Go with uniVocity-parsers as it is at least twice as fast than SuperCSV and has way more features.
For example, let's say your bean is:
class TestBean {
// if the value parsed in the quantity column is "?" or "-", it will be replaced by null.
@NullString(nulls = { "?", "-" })
// if a value resolves to null, it will be converted to the String "0".
@Parsed(defaultNullRead = "0")
private Integer quantity; // The attribute type defines which conversion will be executed when processing the value.
// In this case, IntegerConversion will be used.
// The attribute name will be matched against the column header in the file automatically.
@Trim
@LowerCase
// the value for the comments attribute is in the column at index 4 (0 is the first column, so this means fifth column in the file)
@Parsed(index = 4)
private String comments;
// you can also explicitly give the name of a column in the file.
@Parsed(field = "amount")
private BigDecimal amount;
@Trim
@LowerCase
// values "no", "n" and "null" will be converted to false; values "yes" and "y" will be converted to true
@BooleanString(falseStrings = { "no", "n", "null" }, trueStrings = { "yes", "y" })
@Parsed
private Boolean pending;
Now, to read your input as a list of TestBean
// BeanListProcessor converts each parsed row to an instance of a given class, then stores each instance into a list.

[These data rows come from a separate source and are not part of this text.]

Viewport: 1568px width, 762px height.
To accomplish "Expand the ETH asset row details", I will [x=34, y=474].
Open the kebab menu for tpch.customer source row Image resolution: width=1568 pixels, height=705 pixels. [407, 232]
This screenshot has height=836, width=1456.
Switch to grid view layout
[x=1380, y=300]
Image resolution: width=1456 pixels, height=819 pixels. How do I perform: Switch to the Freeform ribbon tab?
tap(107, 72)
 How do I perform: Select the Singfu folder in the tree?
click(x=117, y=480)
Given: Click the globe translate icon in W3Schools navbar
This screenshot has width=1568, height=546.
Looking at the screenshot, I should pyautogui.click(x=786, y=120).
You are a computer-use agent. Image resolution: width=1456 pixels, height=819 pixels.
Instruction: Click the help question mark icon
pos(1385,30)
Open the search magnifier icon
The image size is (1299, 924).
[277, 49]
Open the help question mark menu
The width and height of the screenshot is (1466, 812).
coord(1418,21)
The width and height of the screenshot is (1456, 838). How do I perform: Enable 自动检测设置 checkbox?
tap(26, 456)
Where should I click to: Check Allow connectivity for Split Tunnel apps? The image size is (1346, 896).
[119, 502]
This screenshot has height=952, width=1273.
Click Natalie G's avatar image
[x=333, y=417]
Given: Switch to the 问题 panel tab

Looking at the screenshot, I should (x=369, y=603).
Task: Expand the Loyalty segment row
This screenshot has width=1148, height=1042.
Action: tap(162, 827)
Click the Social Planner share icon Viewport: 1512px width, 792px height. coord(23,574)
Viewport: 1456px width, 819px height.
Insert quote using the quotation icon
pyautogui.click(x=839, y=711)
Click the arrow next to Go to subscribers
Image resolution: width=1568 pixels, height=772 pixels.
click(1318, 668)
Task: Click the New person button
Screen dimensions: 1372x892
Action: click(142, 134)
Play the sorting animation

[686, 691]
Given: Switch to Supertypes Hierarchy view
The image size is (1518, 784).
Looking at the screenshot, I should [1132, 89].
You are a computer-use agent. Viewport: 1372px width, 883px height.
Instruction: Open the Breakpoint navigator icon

BeanListProcessor<TestBean> rowProcessor = new BeanListProcessor<TestBean>(TestBean.class);
CsvParserSettings parserSettings = new CsvParserSettings();
parserSettings.setRowProcessor(rowProcessor);
parserSettings.setHeaderExtractionEnabled(true);
CsvParser parser = new CsvParser(parserSettings);
parser.parse(getReader("/examples/bean_test.csv"));
// The BeanListProcessor provides a list of objects extracted from the input.
List<TestBean> beans = rowProcessor.getBeans();
To parse TSV files, just change the combination of CsvParserSettings & CsvParser to TsvParserSettings & TsvParser.
Disclosure: I am the author of this library. It's open-source and free (Apache V2.0 license).